The novel is not, despite what its title might suggest, a mere cri de coeur against corporate conformity. It's about love, marriage, and the effect of World War II on a troubled veteran and on a troubled marriage. And it's about how husband and wife try to develop their own little suburban tract, with houses that are "modern, very low to preserve the view, with big windows overlooking the sound..."
Perhaps nothing in the book evokes the '50s more, however, than Wilson's slightly cynical yet almost paradisiacal portrait of a small Connecticut town whose residents know each other all too well.
• 'The Man in the Gray Flannel Suit' by Sloan Wilson. Reprint published by Four Walls Eight Windows.
Is it surprising that, after music, the films of the '50s have retained the greatest hold on the present generation? Who doesn't love those anxious, gritty film noirs from the postwar years, or the slightly ludicrous but truly frightening science fiction films that seemed to presage atomic doom?
What could be an easier way to step back into time than by watching one of Douglas Sirk's Technicolor soap operas from the mid-'50s? 'All that Heaven Allows' with Rock Hudson and Jane Wyman, or 'Written on the Wind' and 'There's Always Tomorrow'?
Ah, if only they would show these films in a classic drive-in theater!
The bad news is, drive-in theaters today show new movies which, good as some may be, are not from the 1950s. The good news, of course, is that drive-ins still exist—and their popularity is increasing.
"The very best here in L.A.," says Adriene Biondo, who follow such things, "is the Mission Tiki Drive-In in Montclair."

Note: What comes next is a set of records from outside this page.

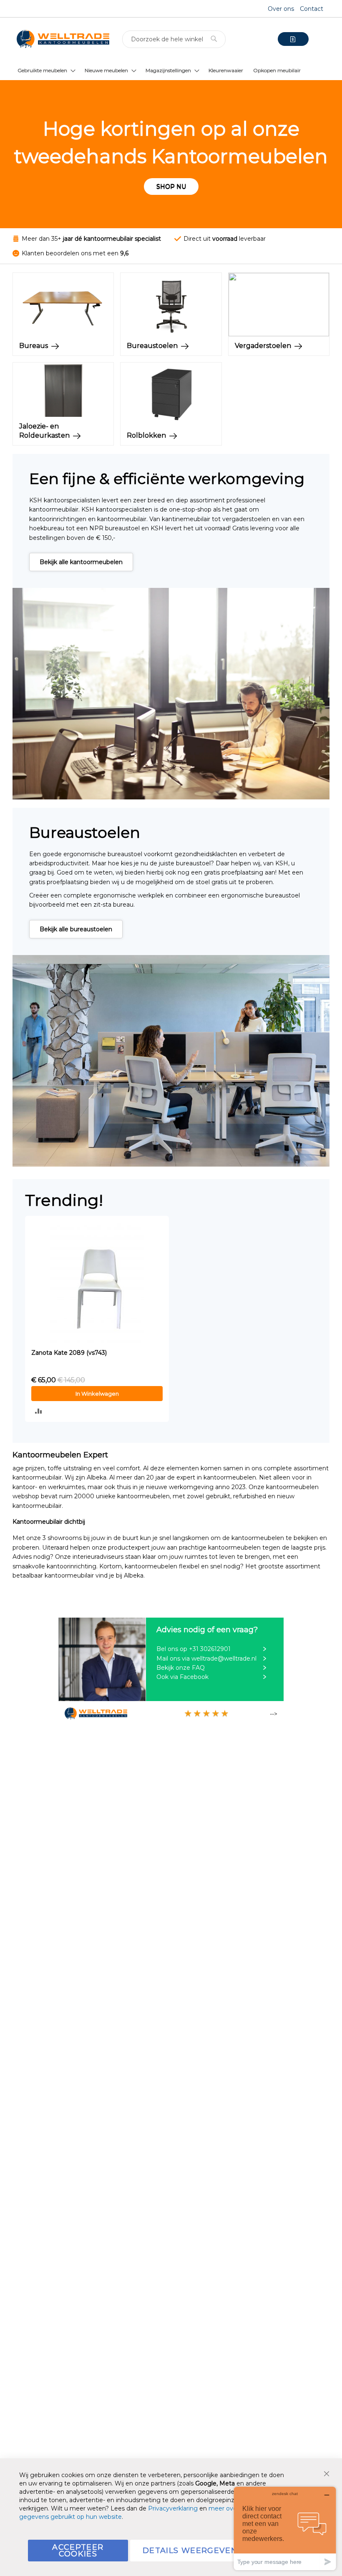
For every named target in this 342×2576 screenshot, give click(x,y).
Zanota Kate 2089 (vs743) (69, 1352)
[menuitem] (46, 70)
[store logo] (63, 39)
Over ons (281, 9)
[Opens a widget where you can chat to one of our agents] (285, 2528)
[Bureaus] (63, 334)
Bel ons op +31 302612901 (193, 1649)
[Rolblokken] (171, 424)
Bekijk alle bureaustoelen (76, 929)
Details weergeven (190, 2550)
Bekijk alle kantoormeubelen (81, 562)
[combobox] (174, 39)
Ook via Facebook (182, 1677)
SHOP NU (171, 186)
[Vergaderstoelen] (279, 334)
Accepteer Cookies (77, 2550)
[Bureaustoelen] (171, 334)
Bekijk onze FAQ (180, 1667)
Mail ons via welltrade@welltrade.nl (206, 1658)
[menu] (171, 70)
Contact (311, 9)
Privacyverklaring (173, 2508)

Frank Huttinger runs the family-owned drive-in, which he renamed the Mission Tiki Drive-in in 2005. It had been called simply 'The Mission Drive-in.' He brought in a Polynesian garden with hibiscus and Easter Island moai, designed and built by artist Danny Gallardo, who calls himself Tiki Diablo.
"The best thing is to get a group of people," says Tiki Diablo, who maintains his studio at the drive-in. "You drive in at night, the tiki torches are flickering, the lights are highlighting all of our work. That's the neatest thing, the environment, and being there with your family or the group you're with. It's a theme park at night."
• Mission Tiki (10798 Ramona Ave., Montclair): missiontiki.com
Looking for quieter times? Something slightly pensive? Something natural, yet created by human art? Get out in a garden.
Some of the best examples of mid-century modern design in California are the gardens created by landscape architects Thomas Church, Lawrence Halprin, Garret Eckbo, and Robert Royston.
One of the best such gardens was designed by the lesser known Theodore Osmundson in 1958 and remains an oasis of peace in the middle of bustling downtown Oakland.
The Kaiser Roof Garden sits two levels above Lake Merritt, sheltered by architect Welton Beckett's curvaceous, imposing, and aluminum-clad Kaiser Building, built for the giant aluminum and engineering firm.
The garden is quintessentially 1950s in the way it blends nature—live oaks and spruce, olive trees and Japanese maple, meadows, fuchsia, hydrangeas, and Canterbury bells—with an abstract composition, complete with rolling hillocks, an amoeba-like lagoon, and touches of Asia, including a Japanese bridge.
Don't miss the bio-morphically-shaped water fountain near the elevators.
• Kaiser Roof Garden (300 Lakeside Dr., Oakland): kaisercenterroofgarden.com
Not everything in life can be a walk in a garden. What could be more 1950s than a family night out? Why not spend it watching some kicking and screaming, body-slamming and hair-pulling, with helmeted guys and gals rolling like mad around a high-banked track to high-pitched shouts like "we want carnage!"